一匹一匹はたいして強くはない彼らであるがそれゆえに徒党を組み迷宮にやってきた冒険者を集団でおそうのが常である。そう、今の追われるもののように数十匹のゴブリンに追いかけられる冒険者の姿というのは珍しくはないのである。
「あと場所! 場所も悪いんだからな!」
追われるものが来ている服は真っ黒なローブ、さらに頭にとんがり帽子。 手には小さな指輪と持っている物はどうやら大きな宝石のようなものがはめ込まれている杖のようだ。おそらくは魔法使い。そうなるとこの狭い洞窟内では魔法を使いにくいのだろう。
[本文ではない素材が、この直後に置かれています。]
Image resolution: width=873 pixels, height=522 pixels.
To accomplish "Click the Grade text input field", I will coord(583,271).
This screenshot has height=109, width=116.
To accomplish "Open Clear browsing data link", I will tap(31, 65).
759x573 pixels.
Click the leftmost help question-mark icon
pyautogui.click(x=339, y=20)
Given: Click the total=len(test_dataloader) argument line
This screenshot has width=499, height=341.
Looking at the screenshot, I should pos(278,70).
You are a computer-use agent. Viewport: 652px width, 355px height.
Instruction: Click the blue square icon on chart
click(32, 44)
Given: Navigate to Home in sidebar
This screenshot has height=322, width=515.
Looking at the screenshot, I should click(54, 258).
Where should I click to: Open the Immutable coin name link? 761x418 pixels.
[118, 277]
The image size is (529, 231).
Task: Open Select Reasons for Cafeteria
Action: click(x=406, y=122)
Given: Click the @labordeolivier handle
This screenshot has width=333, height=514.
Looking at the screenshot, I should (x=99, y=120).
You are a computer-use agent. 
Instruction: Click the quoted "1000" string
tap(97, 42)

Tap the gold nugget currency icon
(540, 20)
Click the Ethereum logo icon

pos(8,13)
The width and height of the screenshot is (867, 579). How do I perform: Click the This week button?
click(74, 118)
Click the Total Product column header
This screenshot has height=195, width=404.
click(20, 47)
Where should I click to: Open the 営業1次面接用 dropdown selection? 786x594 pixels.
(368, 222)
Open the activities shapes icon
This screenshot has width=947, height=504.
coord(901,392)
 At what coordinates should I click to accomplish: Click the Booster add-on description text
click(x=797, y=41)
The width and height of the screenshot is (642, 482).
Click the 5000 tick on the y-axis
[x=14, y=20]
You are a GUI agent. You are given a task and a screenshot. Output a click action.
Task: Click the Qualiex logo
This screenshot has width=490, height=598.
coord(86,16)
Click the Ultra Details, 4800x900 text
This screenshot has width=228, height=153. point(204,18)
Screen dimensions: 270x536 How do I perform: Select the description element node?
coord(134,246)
(とりあえずは広いところまで! この先に広いフロアがあったはずです)
頼みの魔法も狭い場所では使いづらいことを
やがて追われる者が言った通り開けた空間に出ると追われる者はズザザザァ! と音を鳴らしながら静止する。
「ふふふ! まんまと僕の策におびき出されましたね! ゴブリン共!」
大事に握っていた杖を掲げ、先程まで必死の形相で逃げていた人物とは思えないほどの早変わりをすると向かいくるゴブリンの大群へと振り返った。
「ぎゃ?」
追っていた獲物が立ち止まりこちらを向いたことに気づいたゴブリンたちがある程度の距離を開けた状態で静止する。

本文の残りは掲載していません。